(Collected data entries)
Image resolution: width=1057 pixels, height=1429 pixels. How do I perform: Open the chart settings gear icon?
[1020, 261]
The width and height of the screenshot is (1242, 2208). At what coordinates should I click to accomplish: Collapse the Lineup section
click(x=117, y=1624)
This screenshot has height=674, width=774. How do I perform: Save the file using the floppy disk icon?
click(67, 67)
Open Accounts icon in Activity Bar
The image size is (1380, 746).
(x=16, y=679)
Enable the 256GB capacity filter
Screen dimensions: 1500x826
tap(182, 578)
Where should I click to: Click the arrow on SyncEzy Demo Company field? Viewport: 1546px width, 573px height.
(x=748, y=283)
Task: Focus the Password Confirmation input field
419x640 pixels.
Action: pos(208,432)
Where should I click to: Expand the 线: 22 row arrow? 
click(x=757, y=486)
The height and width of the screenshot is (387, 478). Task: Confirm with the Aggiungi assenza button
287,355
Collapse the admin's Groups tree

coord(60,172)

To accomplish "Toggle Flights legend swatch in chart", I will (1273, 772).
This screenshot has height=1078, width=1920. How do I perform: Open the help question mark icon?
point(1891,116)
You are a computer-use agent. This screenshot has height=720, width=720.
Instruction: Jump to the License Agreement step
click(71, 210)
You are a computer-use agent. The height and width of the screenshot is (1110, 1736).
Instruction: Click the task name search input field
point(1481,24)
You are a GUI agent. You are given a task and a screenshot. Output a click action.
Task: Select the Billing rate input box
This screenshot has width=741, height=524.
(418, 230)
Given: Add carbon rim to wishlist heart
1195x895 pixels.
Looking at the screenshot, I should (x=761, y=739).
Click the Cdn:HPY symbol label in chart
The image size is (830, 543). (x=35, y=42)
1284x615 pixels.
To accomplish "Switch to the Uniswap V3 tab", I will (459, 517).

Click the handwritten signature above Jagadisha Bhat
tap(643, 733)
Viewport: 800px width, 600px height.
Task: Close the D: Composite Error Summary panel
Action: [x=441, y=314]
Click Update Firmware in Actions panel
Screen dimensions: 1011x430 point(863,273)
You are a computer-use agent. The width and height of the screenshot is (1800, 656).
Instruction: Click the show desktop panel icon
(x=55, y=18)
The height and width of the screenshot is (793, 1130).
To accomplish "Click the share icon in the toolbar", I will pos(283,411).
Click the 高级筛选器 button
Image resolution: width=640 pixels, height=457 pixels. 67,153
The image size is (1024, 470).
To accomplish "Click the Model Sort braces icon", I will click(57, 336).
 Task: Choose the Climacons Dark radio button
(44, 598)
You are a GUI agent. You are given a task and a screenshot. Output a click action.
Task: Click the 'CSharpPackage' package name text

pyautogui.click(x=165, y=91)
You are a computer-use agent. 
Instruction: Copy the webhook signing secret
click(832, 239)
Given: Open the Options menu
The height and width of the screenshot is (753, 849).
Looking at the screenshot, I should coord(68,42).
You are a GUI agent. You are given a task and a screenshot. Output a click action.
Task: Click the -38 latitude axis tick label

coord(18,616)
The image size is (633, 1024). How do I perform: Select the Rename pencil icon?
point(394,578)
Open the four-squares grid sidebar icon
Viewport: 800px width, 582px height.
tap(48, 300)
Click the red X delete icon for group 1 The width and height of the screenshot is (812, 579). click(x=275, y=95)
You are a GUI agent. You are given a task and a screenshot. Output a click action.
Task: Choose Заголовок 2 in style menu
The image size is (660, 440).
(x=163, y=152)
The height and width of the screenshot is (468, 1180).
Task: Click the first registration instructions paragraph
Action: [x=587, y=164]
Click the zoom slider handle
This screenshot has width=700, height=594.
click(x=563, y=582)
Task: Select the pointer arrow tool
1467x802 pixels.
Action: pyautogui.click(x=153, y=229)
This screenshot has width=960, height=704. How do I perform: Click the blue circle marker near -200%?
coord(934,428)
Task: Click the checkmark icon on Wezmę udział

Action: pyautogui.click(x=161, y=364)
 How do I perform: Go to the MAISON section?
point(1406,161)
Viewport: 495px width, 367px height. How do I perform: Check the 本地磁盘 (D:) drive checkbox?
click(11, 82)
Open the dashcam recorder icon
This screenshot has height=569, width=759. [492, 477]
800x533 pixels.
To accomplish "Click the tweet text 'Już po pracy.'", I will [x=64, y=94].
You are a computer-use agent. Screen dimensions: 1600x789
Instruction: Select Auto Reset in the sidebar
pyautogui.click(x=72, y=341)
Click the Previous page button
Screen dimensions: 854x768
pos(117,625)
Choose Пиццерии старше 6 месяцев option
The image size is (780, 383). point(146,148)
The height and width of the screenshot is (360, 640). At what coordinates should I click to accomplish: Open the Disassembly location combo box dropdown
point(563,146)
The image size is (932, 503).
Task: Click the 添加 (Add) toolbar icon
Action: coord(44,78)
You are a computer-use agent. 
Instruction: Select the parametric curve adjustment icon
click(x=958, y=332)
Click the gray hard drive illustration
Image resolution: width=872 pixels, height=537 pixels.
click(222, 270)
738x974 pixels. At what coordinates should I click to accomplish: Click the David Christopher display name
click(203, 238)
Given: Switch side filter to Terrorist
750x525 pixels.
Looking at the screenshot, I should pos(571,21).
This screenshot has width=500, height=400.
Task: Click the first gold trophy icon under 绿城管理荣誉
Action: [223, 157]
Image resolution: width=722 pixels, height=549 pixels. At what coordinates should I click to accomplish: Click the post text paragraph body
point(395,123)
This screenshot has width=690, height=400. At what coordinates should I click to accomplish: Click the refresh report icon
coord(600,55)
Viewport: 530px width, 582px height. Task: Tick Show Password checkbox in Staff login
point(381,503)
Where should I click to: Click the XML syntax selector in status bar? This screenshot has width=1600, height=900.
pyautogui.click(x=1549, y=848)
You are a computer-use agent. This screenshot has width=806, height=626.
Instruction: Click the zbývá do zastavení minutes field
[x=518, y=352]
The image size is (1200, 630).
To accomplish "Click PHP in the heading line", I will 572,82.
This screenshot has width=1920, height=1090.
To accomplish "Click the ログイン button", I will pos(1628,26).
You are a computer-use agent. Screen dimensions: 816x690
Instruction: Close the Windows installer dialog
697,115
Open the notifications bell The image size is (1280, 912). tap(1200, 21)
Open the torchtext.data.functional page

▸ YOUR INSTRUCTIONS:
The count of lines in the records above holding the word "filter" should be reported as a number, with nothing added.

▸ WRITTEN SOLUTION:
2